Thaa Atoll: One of the least-explored areas of the Maldives and a good location for whale sharks. Whilst these gentle giants are rare, some of the other Maldives favourites can be seen regularly, such as schools of eagle rays, and big reef fish like Napoleon wrasse. Healthy corals decorate the craggy wall at the site 7-Up, and nearby, a large garden of gorgonian fans makes a pretty landscape for circling manta rays. The strong currents of Thaa's large kandus ensure that sharks are plentiful, especially whitetips.


Laamu Atoll: With a length of 48 kilometres and no resort, its exploration is still very much in-progress, prepare to descend at incredible sites that have seen few or no divers before.

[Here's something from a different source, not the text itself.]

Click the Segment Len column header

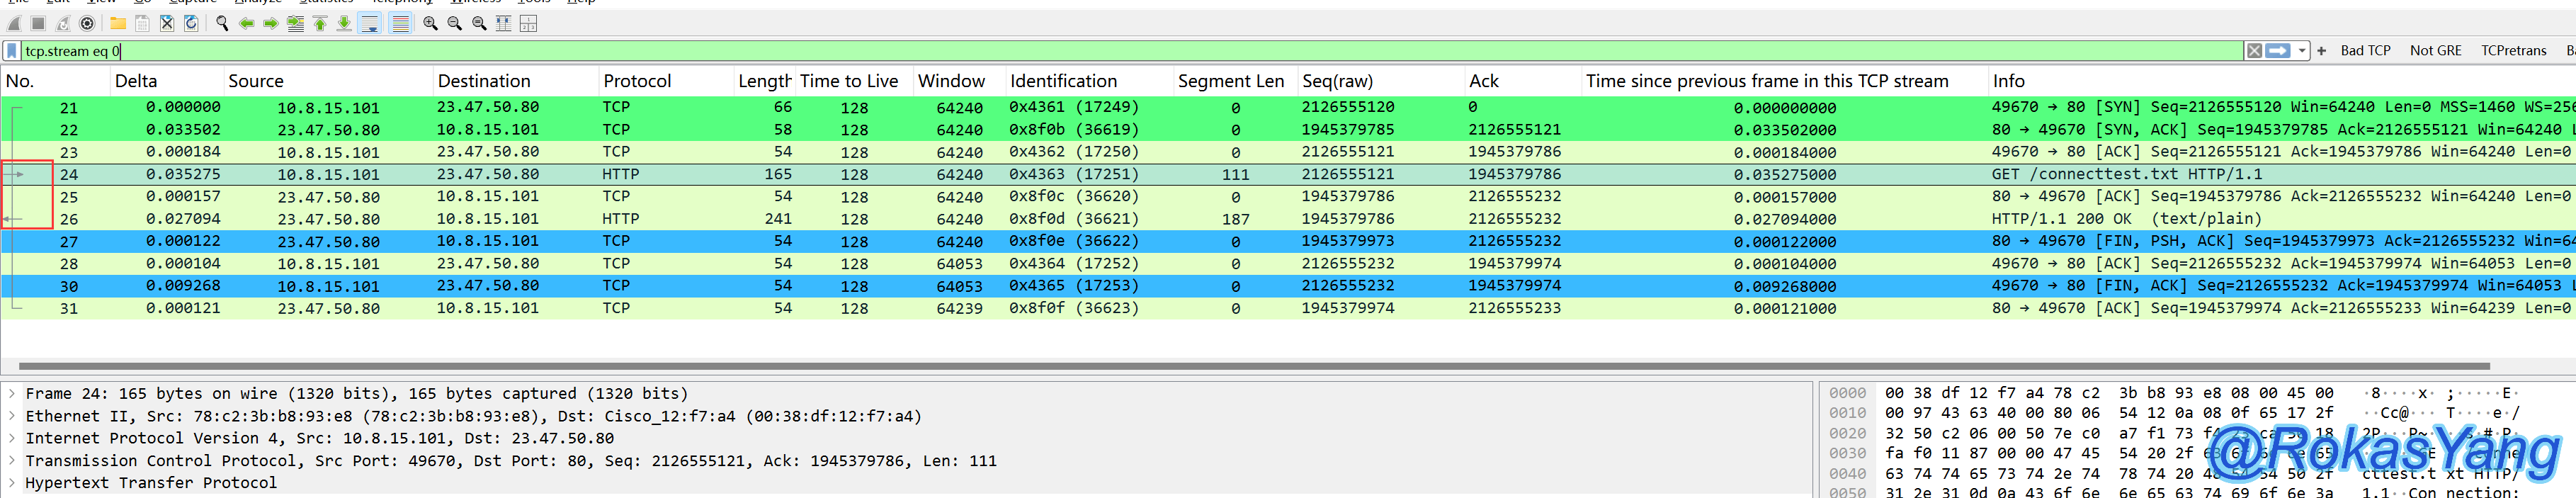[x=1230, y=81]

Big schools of fish like tuna and jacks can be found in deep channels. In fact, some say that Laamu tops all the atolls of the country in terms of large schools of fish. While drift-diving these kandus, expect to see whitetip reef sharks and eagle rays as well. The lagoons, some of which are over 70 metres deep, also hold incredible fish biomass.

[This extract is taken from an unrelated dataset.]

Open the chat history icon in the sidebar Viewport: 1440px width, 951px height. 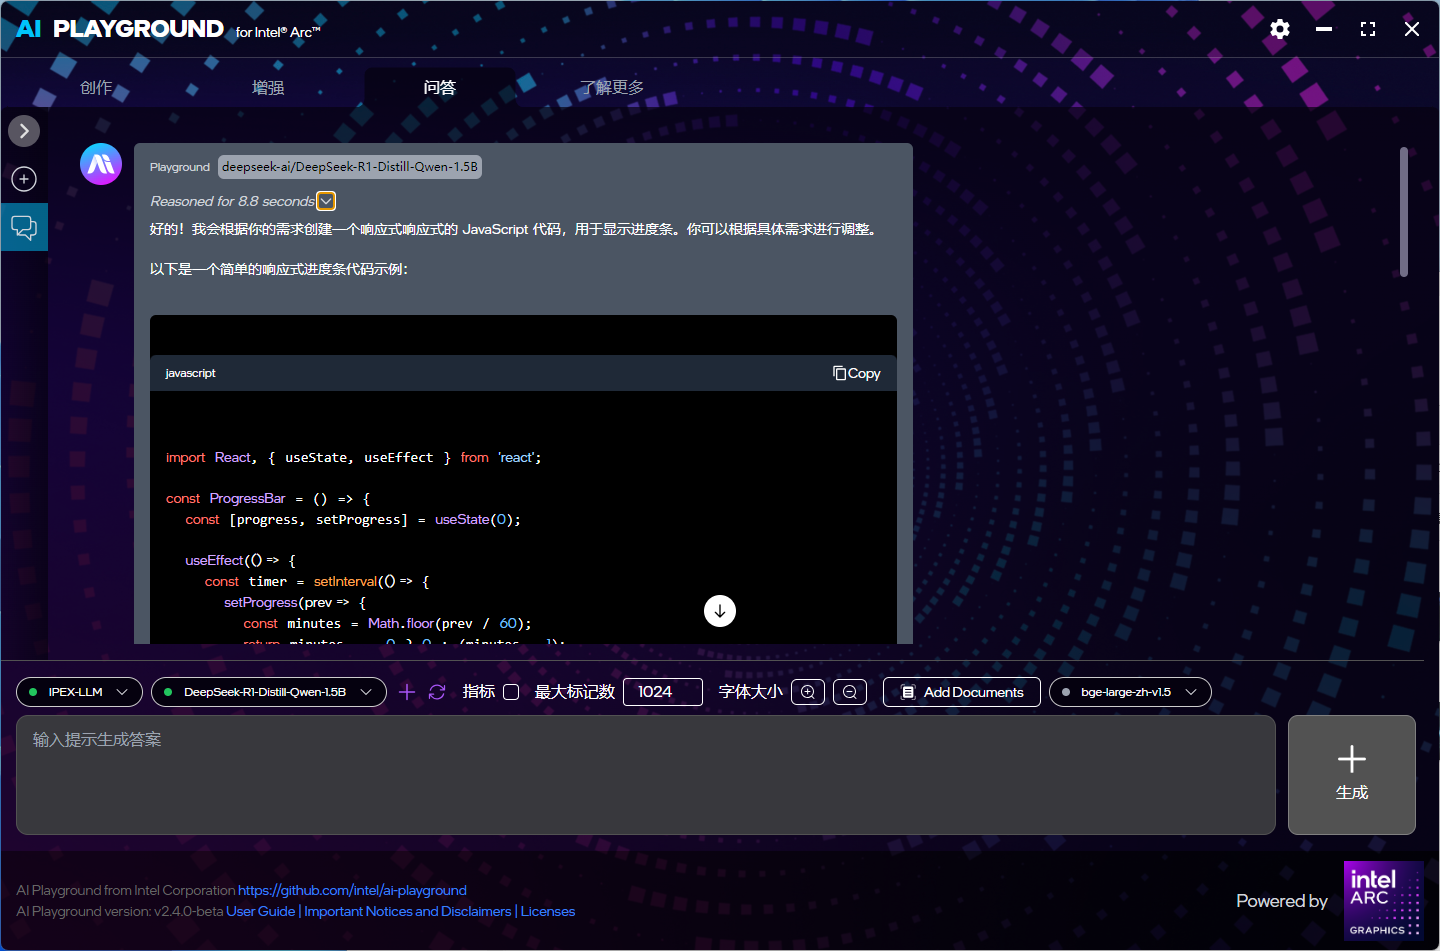pyautogui.click(x=24, y=227)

Huvadhoo Atoll: This remote area of the Indian Ocean is only accessible by liveaboard and therefore, remains mostly unchartered. There are two distinct districts, Northern Huvadhoo Atoll (Gaafu Alifu) in the north, and Southern Huvadhoo Atoll (Gaafu Dhaalu) in the south. The atoll is the 10th largest in the world, giving ample reef rim space for diverse marine wildlife. There are more than 230 islands at the center of its lagoon - more than any other atoll in the Maldives. The sapphire-coloured lagoon inside the atoll is one of the deepest in the Maldives, the lagoon bottom is covered with sand and reaches a maximum depth of 90 metres. The strong currents bring lots of pelagic and reef life; whalesharks, silkies, hammerheads and grey sharks all frequent this area. Channel dives like Vilingilli, Nilandhoo, Mareehaa and Kondeey and reef dives like Gazeera and Vaadhoo are not to be missed. Divers can experience unforgettable displays of manta rays, eagle rays, sea turtles and reef sharks. Staghorn coral reaches toward the sunlight as black and white tip reef sharks patrol the ecosystem below. Angelfish, clownfish, anemones and lionfish guard their small patches of reef. The Hitraadhoo Nature Reserve provides shelter to nesting turtles.



Please note: Due to weather and diving conditions, it's not always possible to visit each Atoll. Your Cruise Director will decide the best ones to visit at the time of diving.